WRITTEN TASK:
Write out the stretch of material from the line containing "Select iTunes刷机 from the sidebar" through the line containing "point(84,203)" as a JSON list of strings, one string per line, with blank lines and pictures left out.

# START OF PROVIDED ENTRIES

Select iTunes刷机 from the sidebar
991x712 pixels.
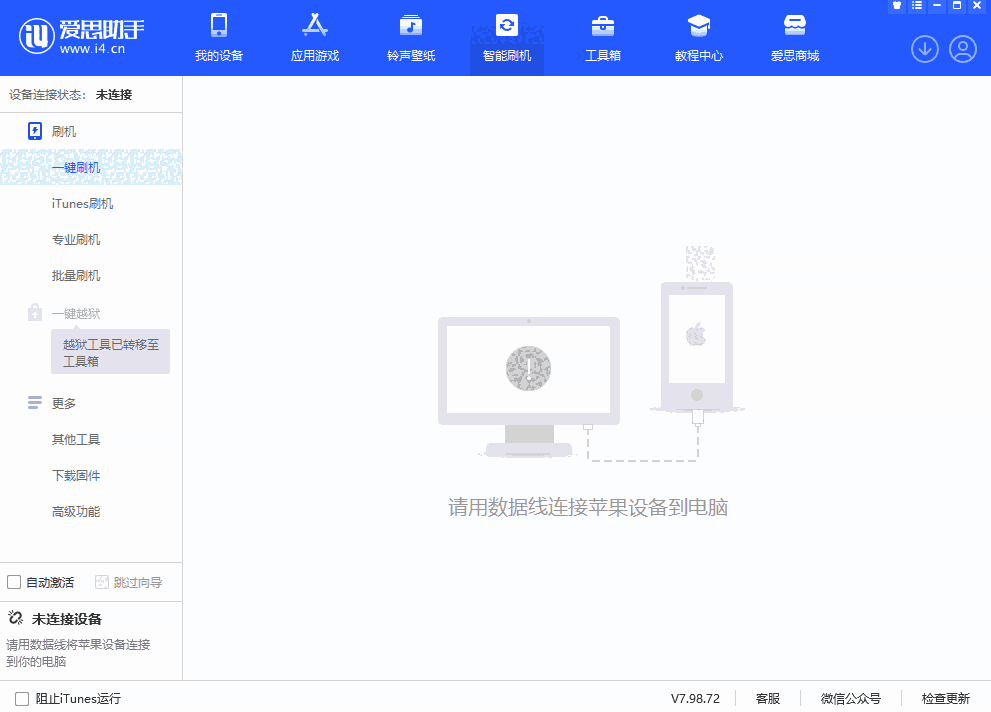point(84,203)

# END OF PROVIDED ENTRIES
# START OF PROVIDED ENTRIES

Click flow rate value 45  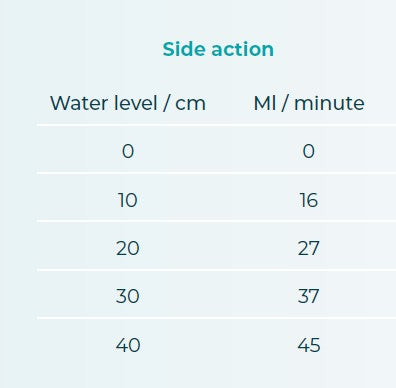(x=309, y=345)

# END OF PROVIDED ENTRIES
# START OF PROVIDED ENTRIES

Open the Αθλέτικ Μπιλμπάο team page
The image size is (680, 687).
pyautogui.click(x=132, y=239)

# END OF PROVIDED ENTRIES

TASK OUTPUT:
[
  "Select iTunes刷机 from the sidebar",
  "991x712 pixels.",
  "point(84,203)"
]